Forty years later, J.S. Dean, the journalist and head of the Pedestrians’ Association, wrote ‘Murder Most Foul’, a polemic calling for an end to “road slaughter” and an end to the motorists’ view that highways were made for their exclusive use.

“The private driver is… most strongly influenced by the sense of ownership of his car, and, as he often believes, of the road as well.
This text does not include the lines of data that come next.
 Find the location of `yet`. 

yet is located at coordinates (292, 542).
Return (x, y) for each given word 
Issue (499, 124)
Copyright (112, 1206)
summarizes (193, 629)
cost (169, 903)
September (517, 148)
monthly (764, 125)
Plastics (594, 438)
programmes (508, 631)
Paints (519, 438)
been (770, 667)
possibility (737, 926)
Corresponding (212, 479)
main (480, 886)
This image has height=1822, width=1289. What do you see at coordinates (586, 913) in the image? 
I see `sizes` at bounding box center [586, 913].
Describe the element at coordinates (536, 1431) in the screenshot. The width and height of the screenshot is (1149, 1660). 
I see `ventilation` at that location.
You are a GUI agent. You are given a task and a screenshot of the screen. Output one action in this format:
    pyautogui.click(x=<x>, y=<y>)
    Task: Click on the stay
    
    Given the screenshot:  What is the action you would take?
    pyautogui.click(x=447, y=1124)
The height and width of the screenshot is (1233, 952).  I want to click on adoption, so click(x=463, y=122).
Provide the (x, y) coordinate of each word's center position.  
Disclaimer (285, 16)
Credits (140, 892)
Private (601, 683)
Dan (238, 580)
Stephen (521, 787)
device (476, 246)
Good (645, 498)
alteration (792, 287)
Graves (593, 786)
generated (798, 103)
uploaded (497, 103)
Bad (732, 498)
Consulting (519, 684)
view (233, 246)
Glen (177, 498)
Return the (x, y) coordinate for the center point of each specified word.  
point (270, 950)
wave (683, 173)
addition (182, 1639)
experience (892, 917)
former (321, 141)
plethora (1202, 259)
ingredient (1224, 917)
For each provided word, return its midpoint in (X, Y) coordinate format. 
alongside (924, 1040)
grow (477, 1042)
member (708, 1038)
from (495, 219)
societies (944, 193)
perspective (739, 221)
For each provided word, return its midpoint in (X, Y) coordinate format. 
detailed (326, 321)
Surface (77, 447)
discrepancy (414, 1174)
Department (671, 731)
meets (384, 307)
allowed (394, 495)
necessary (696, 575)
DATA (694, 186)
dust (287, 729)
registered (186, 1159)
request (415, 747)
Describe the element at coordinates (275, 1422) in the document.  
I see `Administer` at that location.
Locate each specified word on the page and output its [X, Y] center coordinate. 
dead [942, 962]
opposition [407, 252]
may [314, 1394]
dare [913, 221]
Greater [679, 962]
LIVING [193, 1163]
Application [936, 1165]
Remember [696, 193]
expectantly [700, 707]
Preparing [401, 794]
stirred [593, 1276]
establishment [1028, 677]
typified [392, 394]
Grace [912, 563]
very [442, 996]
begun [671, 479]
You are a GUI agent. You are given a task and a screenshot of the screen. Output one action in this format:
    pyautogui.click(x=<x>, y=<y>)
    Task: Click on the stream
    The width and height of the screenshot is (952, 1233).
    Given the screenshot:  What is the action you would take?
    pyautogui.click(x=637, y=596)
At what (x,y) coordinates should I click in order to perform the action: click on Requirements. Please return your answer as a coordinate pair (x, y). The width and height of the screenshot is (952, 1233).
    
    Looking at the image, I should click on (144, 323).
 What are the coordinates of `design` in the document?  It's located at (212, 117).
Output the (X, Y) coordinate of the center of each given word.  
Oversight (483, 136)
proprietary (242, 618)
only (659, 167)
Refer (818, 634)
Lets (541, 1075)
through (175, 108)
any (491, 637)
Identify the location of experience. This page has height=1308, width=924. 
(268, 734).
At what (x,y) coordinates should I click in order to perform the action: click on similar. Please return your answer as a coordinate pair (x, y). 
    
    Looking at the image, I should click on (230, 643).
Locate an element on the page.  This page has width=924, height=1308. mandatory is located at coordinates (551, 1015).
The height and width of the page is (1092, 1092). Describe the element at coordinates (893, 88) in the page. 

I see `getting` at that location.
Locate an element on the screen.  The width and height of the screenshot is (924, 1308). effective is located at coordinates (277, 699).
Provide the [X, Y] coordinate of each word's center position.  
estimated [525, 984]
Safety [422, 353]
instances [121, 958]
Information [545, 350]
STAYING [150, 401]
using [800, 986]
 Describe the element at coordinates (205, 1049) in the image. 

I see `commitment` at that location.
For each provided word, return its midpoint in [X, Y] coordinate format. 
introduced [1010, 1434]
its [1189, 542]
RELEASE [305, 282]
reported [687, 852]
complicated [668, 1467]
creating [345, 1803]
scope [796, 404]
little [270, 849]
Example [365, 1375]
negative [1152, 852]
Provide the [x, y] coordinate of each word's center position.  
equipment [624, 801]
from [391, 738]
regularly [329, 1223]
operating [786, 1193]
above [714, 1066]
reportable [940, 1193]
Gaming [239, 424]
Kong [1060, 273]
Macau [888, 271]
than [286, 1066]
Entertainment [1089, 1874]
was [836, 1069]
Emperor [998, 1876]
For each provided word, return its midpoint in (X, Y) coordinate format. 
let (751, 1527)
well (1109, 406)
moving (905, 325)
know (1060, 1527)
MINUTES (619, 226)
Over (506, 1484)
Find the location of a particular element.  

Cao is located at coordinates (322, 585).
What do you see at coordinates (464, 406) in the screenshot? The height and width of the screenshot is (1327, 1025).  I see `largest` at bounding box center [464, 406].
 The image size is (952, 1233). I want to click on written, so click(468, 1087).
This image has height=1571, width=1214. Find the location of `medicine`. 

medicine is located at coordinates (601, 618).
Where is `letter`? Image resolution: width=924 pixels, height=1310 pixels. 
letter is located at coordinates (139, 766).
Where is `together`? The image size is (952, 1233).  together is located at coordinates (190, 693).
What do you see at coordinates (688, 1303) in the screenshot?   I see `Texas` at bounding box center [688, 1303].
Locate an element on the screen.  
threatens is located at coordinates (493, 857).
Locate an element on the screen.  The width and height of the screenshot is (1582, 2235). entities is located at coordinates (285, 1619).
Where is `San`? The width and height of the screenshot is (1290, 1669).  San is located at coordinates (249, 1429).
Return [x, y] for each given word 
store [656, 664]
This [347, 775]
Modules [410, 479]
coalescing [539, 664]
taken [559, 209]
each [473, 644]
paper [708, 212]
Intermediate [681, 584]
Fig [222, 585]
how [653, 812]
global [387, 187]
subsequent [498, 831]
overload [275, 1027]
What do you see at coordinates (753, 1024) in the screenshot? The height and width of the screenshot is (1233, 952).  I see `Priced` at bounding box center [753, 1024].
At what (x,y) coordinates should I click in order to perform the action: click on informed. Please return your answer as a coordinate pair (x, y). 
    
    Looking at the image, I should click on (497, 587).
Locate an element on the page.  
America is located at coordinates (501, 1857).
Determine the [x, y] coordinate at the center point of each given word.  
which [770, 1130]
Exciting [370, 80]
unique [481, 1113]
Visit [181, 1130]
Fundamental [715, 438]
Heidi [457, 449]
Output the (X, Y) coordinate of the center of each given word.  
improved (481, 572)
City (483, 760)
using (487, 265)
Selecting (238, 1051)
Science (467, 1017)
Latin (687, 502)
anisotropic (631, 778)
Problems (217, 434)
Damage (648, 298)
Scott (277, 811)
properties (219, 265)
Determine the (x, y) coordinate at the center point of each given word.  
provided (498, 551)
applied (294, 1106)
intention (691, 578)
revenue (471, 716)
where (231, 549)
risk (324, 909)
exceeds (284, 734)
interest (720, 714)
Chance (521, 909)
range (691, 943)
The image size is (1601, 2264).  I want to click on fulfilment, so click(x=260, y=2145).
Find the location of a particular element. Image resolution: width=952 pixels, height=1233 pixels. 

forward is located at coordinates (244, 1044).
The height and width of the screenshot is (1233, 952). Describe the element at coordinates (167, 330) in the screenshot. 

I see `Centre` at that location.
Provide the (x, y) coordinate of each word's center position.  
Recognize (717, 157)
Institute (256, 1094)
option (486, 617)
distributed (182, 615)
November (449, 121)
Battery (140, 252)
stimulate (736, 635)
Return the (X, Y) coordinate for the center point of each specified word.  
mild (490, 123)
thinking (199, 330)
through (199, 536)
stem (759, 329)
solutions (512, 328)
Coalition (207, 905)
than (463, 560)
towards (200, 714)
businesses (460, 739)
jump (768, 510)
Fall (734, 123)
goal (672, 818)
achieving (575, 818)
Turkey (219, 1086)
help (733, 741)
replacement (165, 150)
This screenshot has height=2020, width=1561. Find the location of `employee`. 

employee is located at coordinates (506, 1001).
It is “his” car to do with as he pleases, and, as he often believes, it is “his” road too, and the other road-users are merely intruders who are there at their own peril.

This belief (it is of interest to note) has its origin in the vicious and anti-social proposition, embodied for a time in the Road Fund and since sustained by the motor and road propagandists, that the motorists have a right to demand that the motor taxes should be devoted exclusively to the construction and “improvement” of roads, i.e. as experience has shown, to the construction and “improvement” of roads with special or exclusive reference to the convenience of the drivers and with a general disregard of the convenience and safety of the other road-users. Of course, one might as well say that the drink taxes ought to be devoted to the construction and improvement of public houses or the duties on cosmetics to the establishment of beauty parlours.

From 1923 to 1938 the road tax disc security background text read ROAD FUND LICENCE. in 1939 the tiny text switched to MECHANICALLY PROPELLED VEHICLE LICENCE.

Even though the Road Fund was no more by 1937, motor vehicle log-books continued to use the term. The RF60 log-books were issued by local authorities, some of which used the designation VE60, for vehicle excise. RF60 and VE60 log-books were finally phased out in 1977 when the newly-created DVLA took over the registration of vehicles.

ChapelHouse road fund licence

Many motorists and motoring organisations still use the antique terms Road Fund and Road Fund Licence. This is wrong, a point stressed by the Federation of British Historic Vehicle Clubs:

“It is still common to hear the ‘tax disc’ referred to as the Road Fund Licence, an expression that dates from the time that vehicle tax was collected by local authorities and linked directly to road building and maintenance. The direct link between vehicle taxation and road construction (and hence the ‘road fund’) ended in 1937. Nowadays, the correct name for the amount payable for a tax disc is Vehicle Excise Duty.”

VED too obscure? Use ‘car tax’. This is both accurate and intelligible to all. ‘Road tax’ carries with it the whiff of ‘road ownership’ and, over the years, has caused unnecessary conflict between road users, all of whom have equal rights to use of roads. In short, motorists do not pay for roads, we all do.